Records for locating displayed items:
----

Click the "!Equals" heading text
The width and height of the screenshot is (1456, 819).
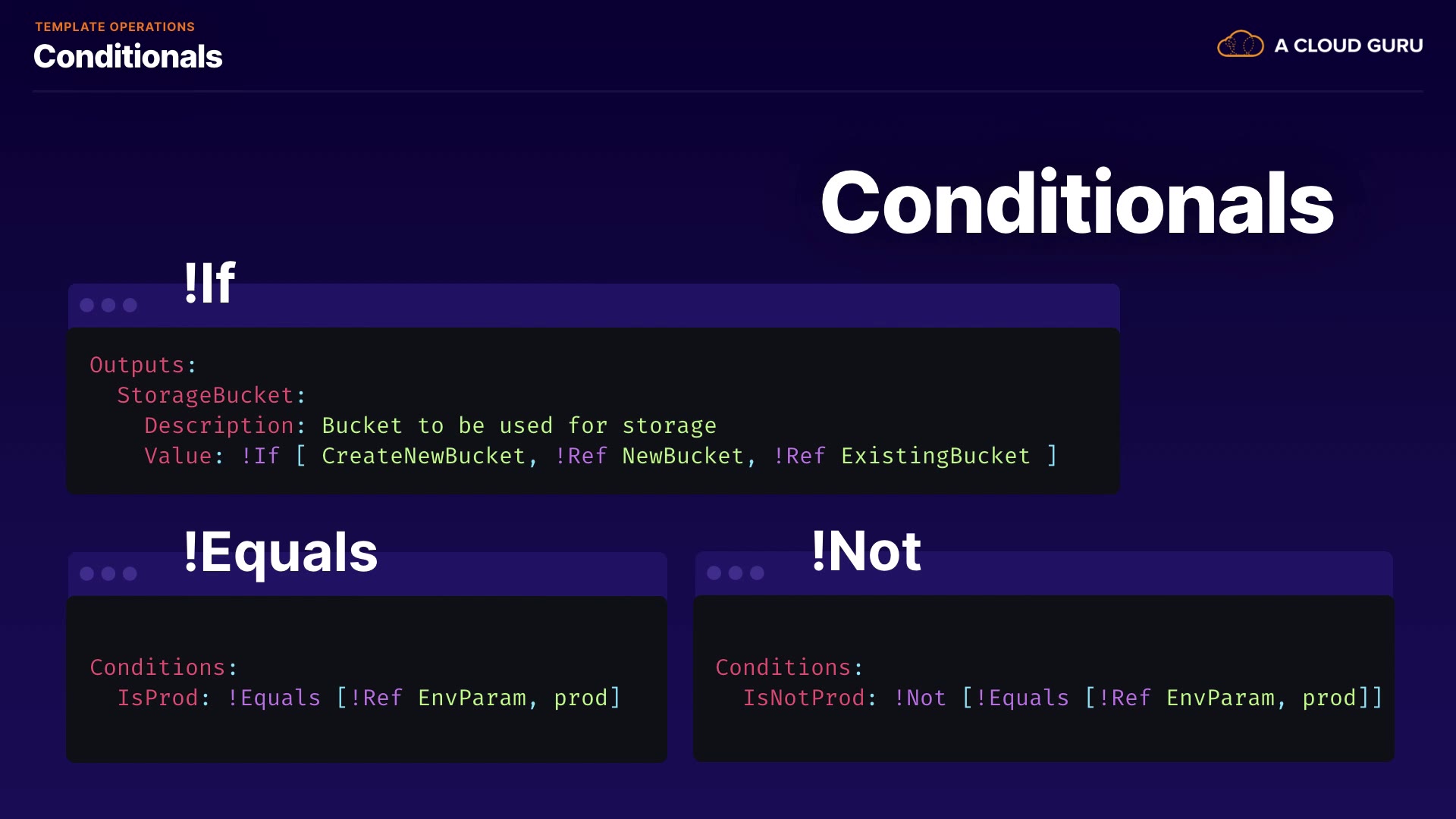tap(280, 551)
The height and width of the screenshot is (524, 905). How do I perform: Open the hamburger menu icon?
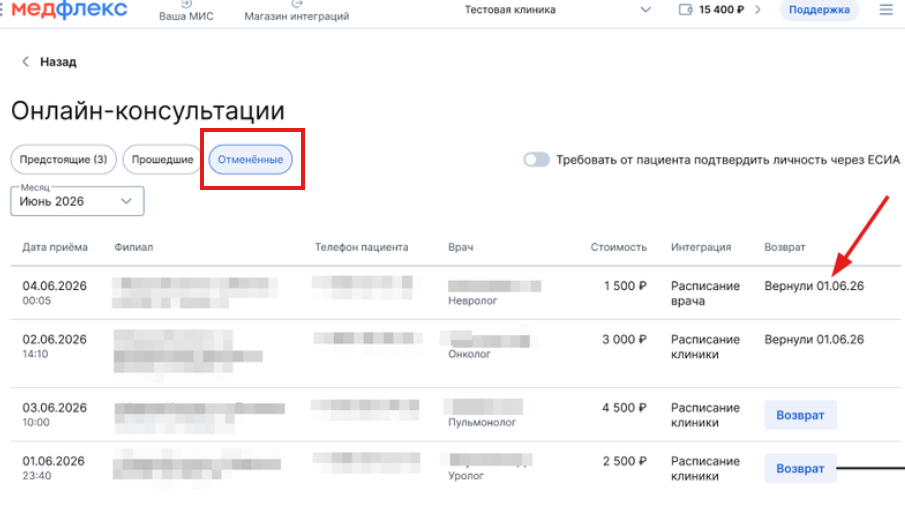click(885, 10)
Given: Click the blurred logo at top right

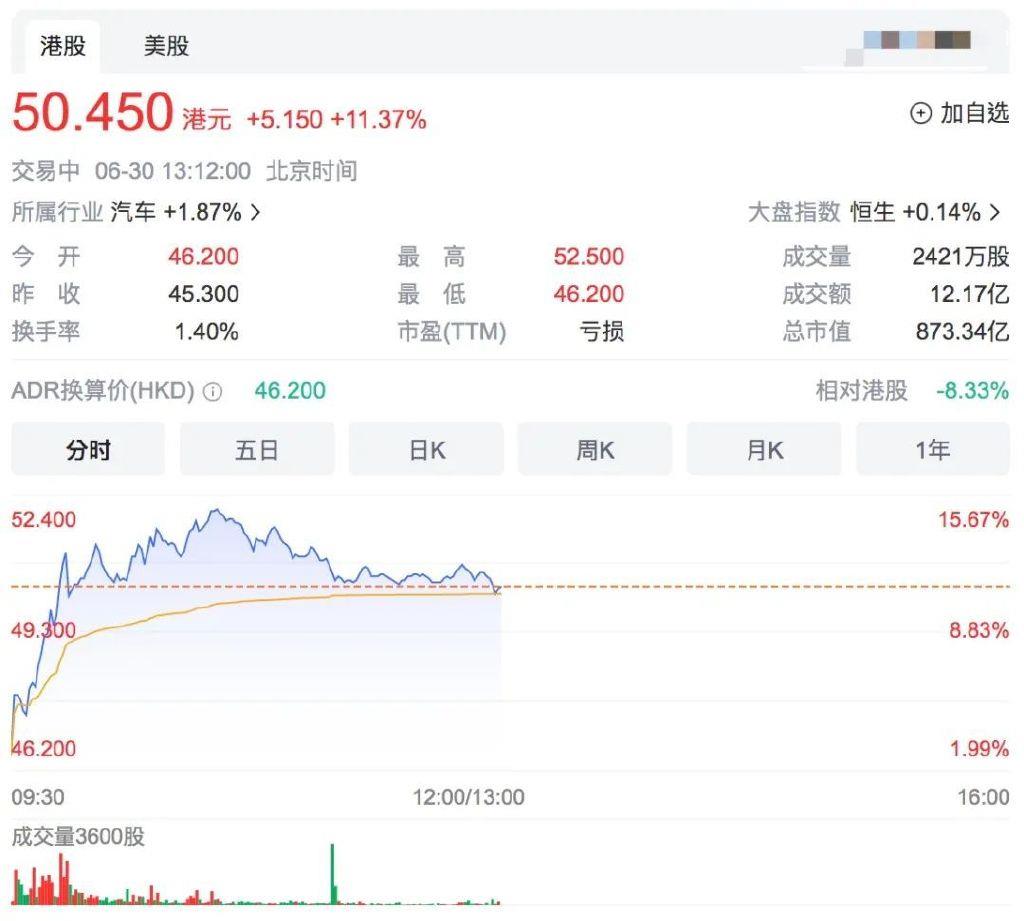Looking at the screenshot, I should tap(916, 44).
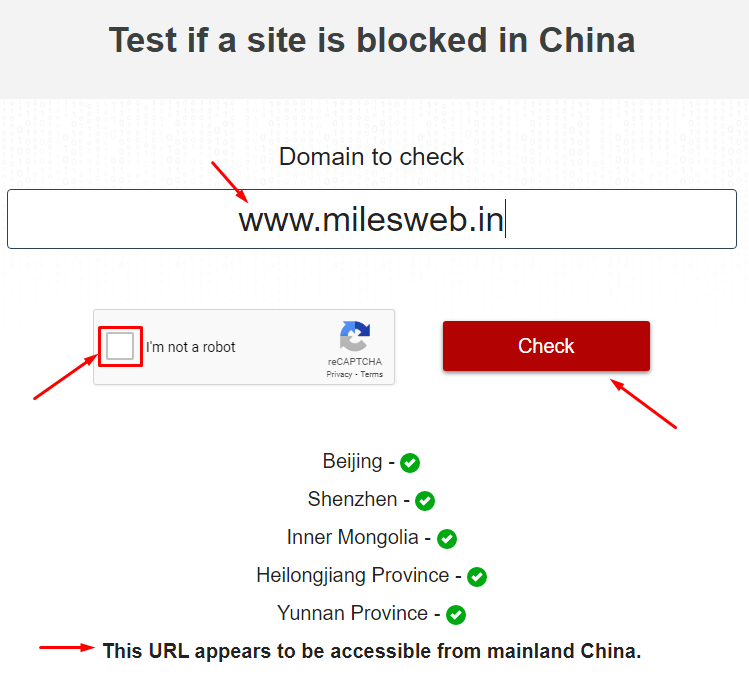This screenshot has height=676, width=749.
Task: Tick the I'm not a robot checkbox
Action: tap(120, 346)
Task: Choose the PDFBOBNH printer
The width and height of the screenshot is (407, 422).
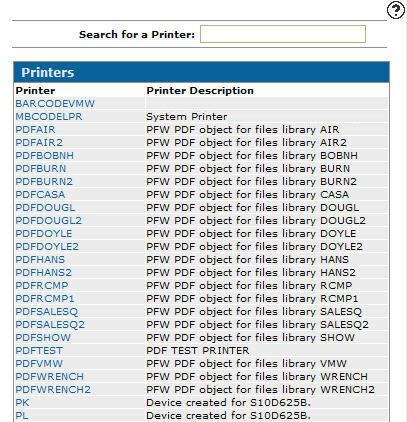Action: [x=45, y=156]
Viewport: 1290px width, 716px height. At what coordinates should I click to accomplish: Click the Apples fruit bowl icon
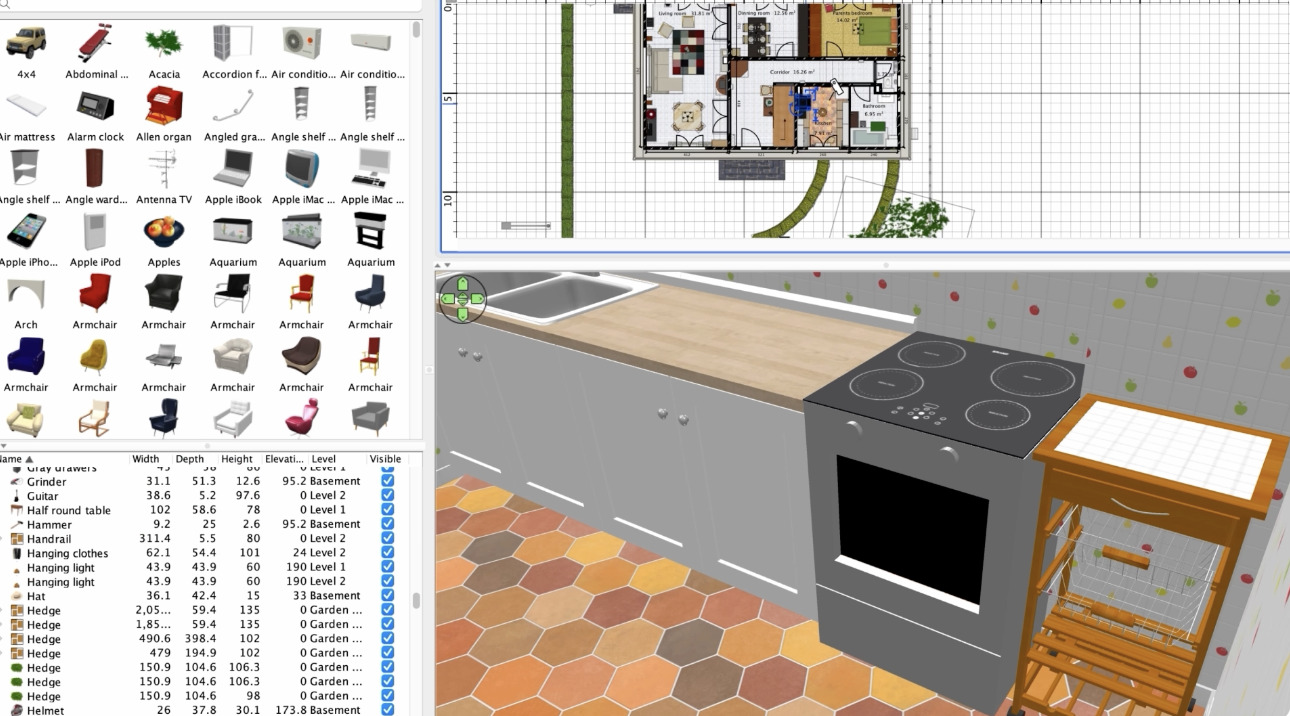pos(164,231)
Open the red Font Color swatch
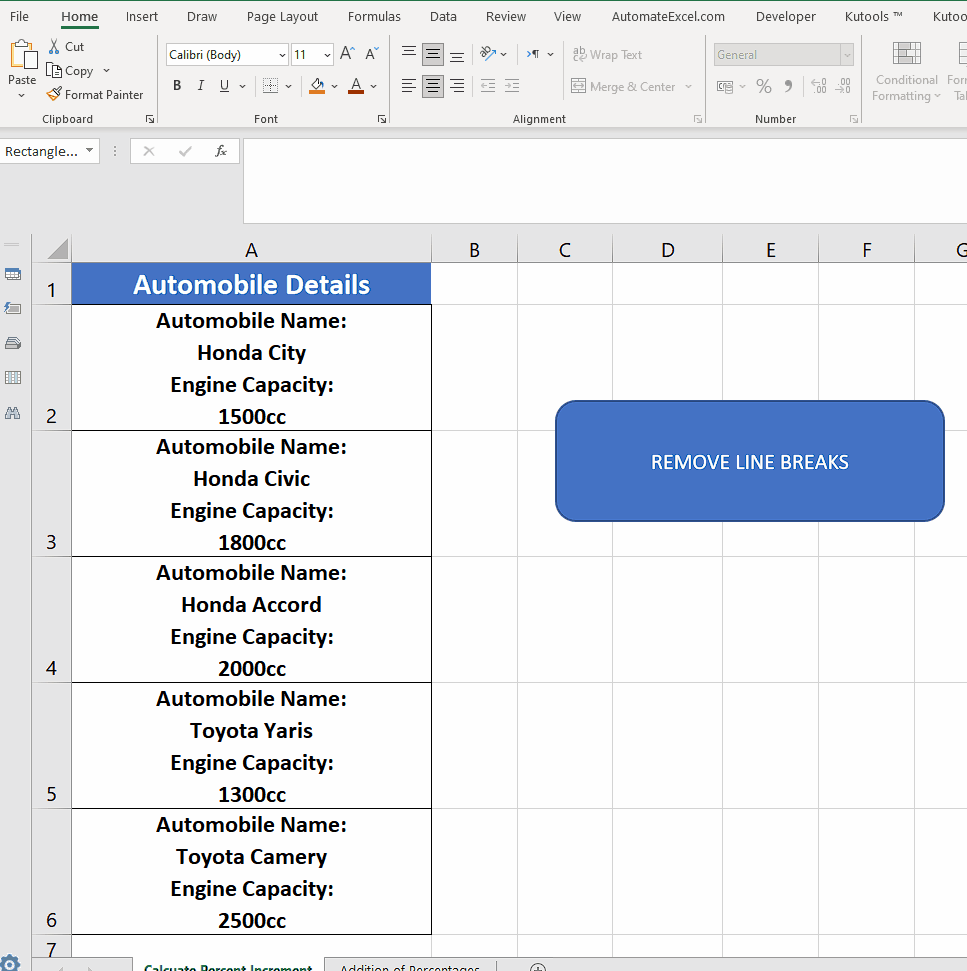Screen dimensions: 967x971 pos(355,86)
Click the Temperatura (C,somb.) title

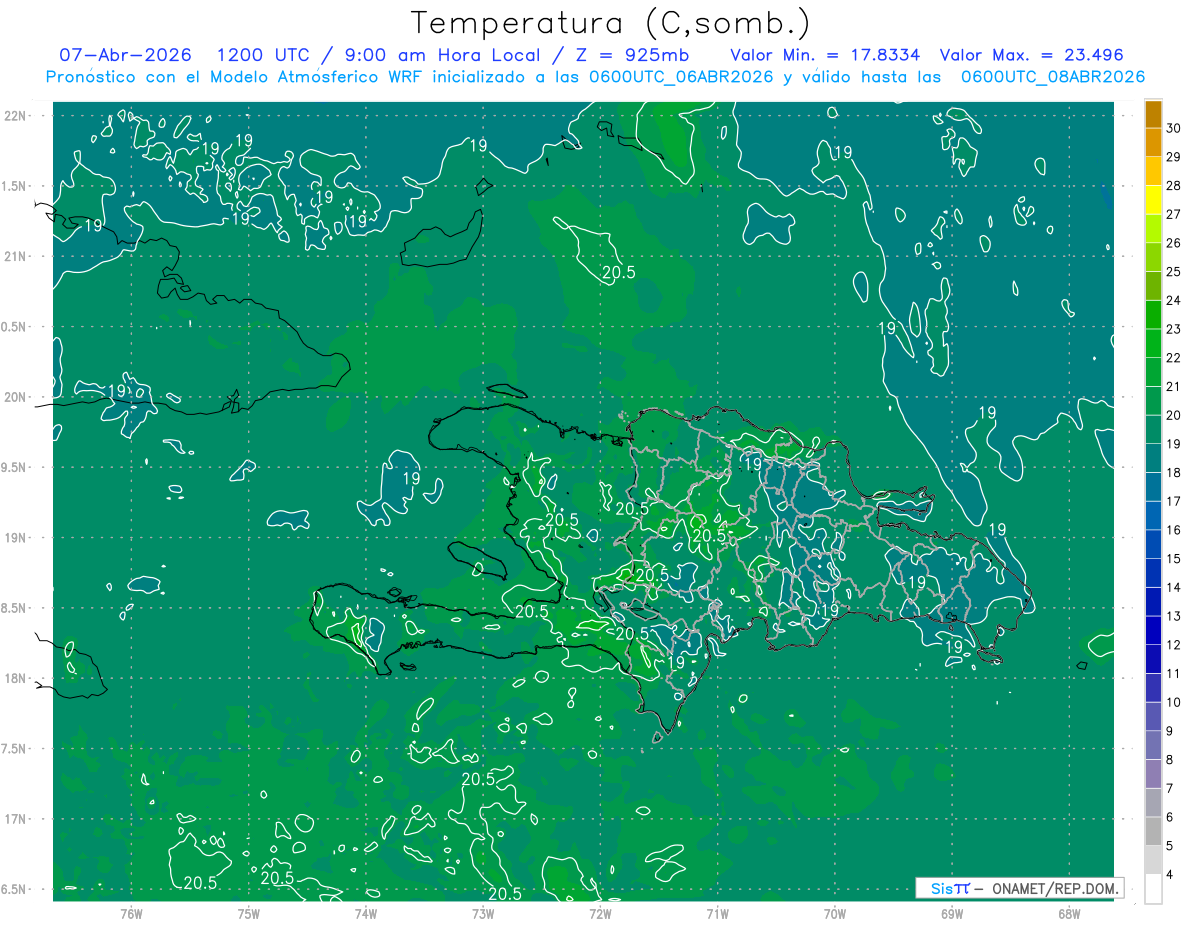[x=610, y=23]
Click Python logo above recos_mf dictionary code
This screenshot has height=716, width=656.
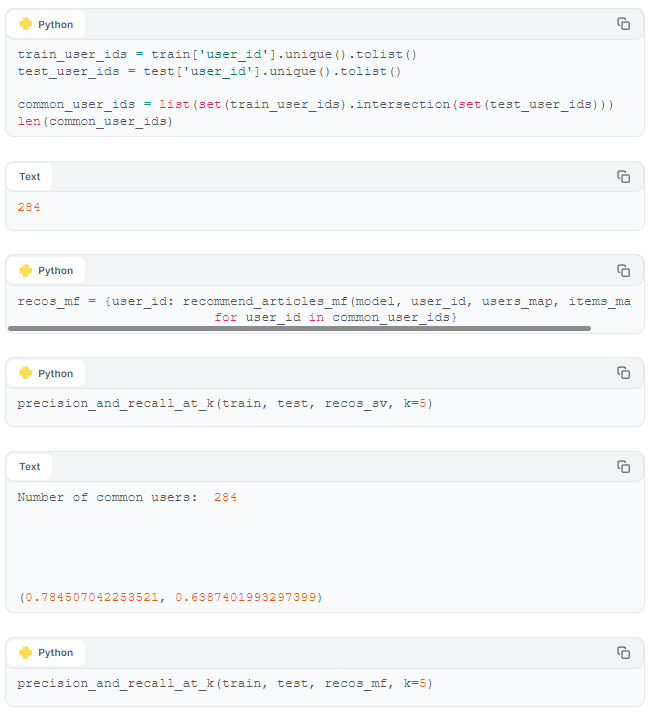coord(26,271)
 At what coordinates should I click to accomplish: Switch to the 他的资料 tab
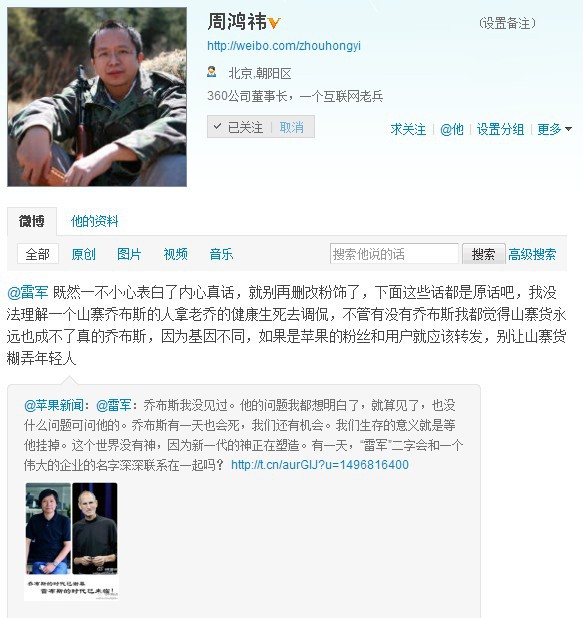95,221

----

> _DIRECTIVE_:
Update every line of the records above by replacing "coordinates" with "position" and keeping everything else the same. Omit the pictures from your answer.

> _THE SOLUTION_:
Click the "!Equals" heading text
The width and height of the screenshot is (1456, 819).
tap(280, 551)
The height and width of the screenshot is (524, 905). How do I perform: Open the hamburger menu icon?
click(885, 10)
Given: Click the blurred logo at top right

Looking at the screenshot, I should tap(916, 44).
This screenshot has height=676, width=749.
Task: Tick the I'm not a robot checkbox
Action: tap(120, 346)
Task: Choose the PDFBOBNH printer
The width and height of the screenshot is (407, 422).
Action: [x=45, y=156]
Viewport: 1290px width, 716px height. At what position should I click to accomplish: Click the Apples fruit bowl icon
pos(164,231)
Open the red Font Color swatch
Screen dimensions: 967x971 pos(355,86)
Click the Temperatura (C,somb.) title

[x=610, y=23]
Click Python logo above recos_mf dictionary code
This screenshot has height=716, width=656.
coord(26,271)
 At what position should I click to accomplish: Switch to the 他的资料 tab
95,221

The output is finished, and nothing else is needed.